Die Unverwüstlichen: Pflanzen aus der Eiszeit wachsen wieder

Washington (dpa) — Moospflanzen können einen jahrhundertelangen Schlaf unter einer dicken Schicht Gletschereis fast unbeschadet überstehen. Kanadische Forscher haben festgestellt, dass die Pflanzen wieder zu wachsen beginnen, wenn sie durch den Rückzug des Gletschers ans Tageslicht kommen.
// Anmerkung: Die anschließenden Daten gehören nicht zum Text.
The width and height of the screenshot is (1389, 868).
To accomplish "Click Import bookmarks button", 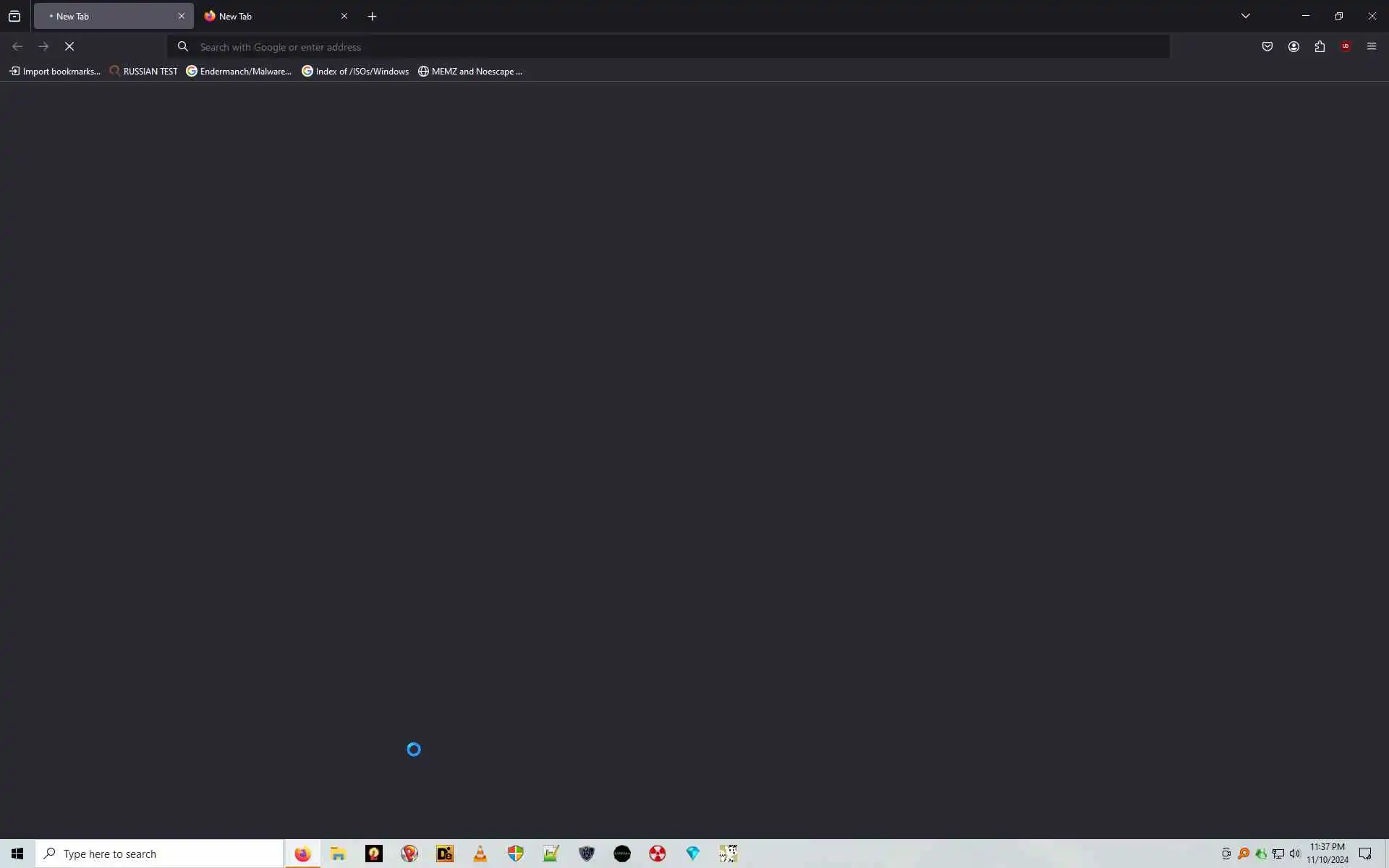I will coord(55,71).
Die Wissenschaftler zogen die Pflanzen dann auch im Labor heran. Die Moose verfügten über sehr widerstands- und wandlungsfähige Zellen, aus denen neue Pflanzen hervorgehen können, schreiben die Forscher in den „Proceedings“ der US-Nationalen Akademie der Wissenschaften.

Catherine La Farge und ihre Mitarbeiter von der Universität von Alberta (Edmonton/Kanada) hatten die Flora am Sverdrup Pass auf der Ellesmere-Insel des kanadisch-arktischen Archipels untersucht. Der dortige Teardrop-Gletscher hat sich im Verlauf des 20. Jahrhunderts erheblich zurückgezogen; seit 2004 ist die Rückzugsgeschwindigkeit noch einmal stark angestiegen. Den Forschern fiel zunächst auf, dass die Moospflanzen (Bryophytha), die unter der weichenden Eisschicht zum Vorschein kamen, erstaunlich unversehrt aussahen. Sie schienen sogar neue grüne Äste oder Stämme zu bilden, also wieder zu wachsen. Bisher hatten Forscher angenommen, die unter einem Gletscher hervorkommenden Moose seien tot.

Um das genauer zu prüfen, bestimmten die Forscher zunächst das Alter der Moospflanzen. Tatsächlich zeigte die Radiokarbonmessung, dass die Pflanzen vor gut 400 Jahren im Eis eingeschlossen worden waren. Damals herrschte auf der Erde eine kleine Eiszeit, sie dauerte vom 15. Jahrhundert bis ins 19. Jahrhundert hinein.

Als nächstes nahmen sie kleine Pflanzenstücke und versuchten, diese im Labor zum Wachsen zu bringen. Das klappte erstaunlich gut: Aus sieben Proben zogen sie elf Kulturen heran, die vier verschiedene Laubmoose umfassten: ein Streifensternmoos (Aulacomnium turgidum), das Berg-Zweizeilmoos (Distichium capillaceum), das Dach-Drehzahnmoos (Syntrichia ruralis) sowie die Art Encalypta procera.

Moospflanzen besäßen eine bemerkenswerte biologische Widerstandfähigkeit. Dies gehe unter anderem darauf zurück, dass sie Zellen besitzen, die sich in undifferenzierte Zellen verwandeln können, schreiben die Forscher. Aus diesen können dann ähnlich wie aus den Stammzellen bei Menschen oder Tieren viele verschiedene Gewebe der Pflanze hervorgehen. Außerdem können die Moospflanzen ihren Wassergehalt nicht kontrollieren. Sie überstehen lange Trockenperioden und fangen dann unter günstigen Bedingungen wieder an zu wachsen. Nach Angaben der Wissenschaftler zeigt ihre Untersuchung, dass diese Eigenschaften der Moospflanzen auch über Jahrhunderte und unter extremen Bedingungen erhalten bleiben.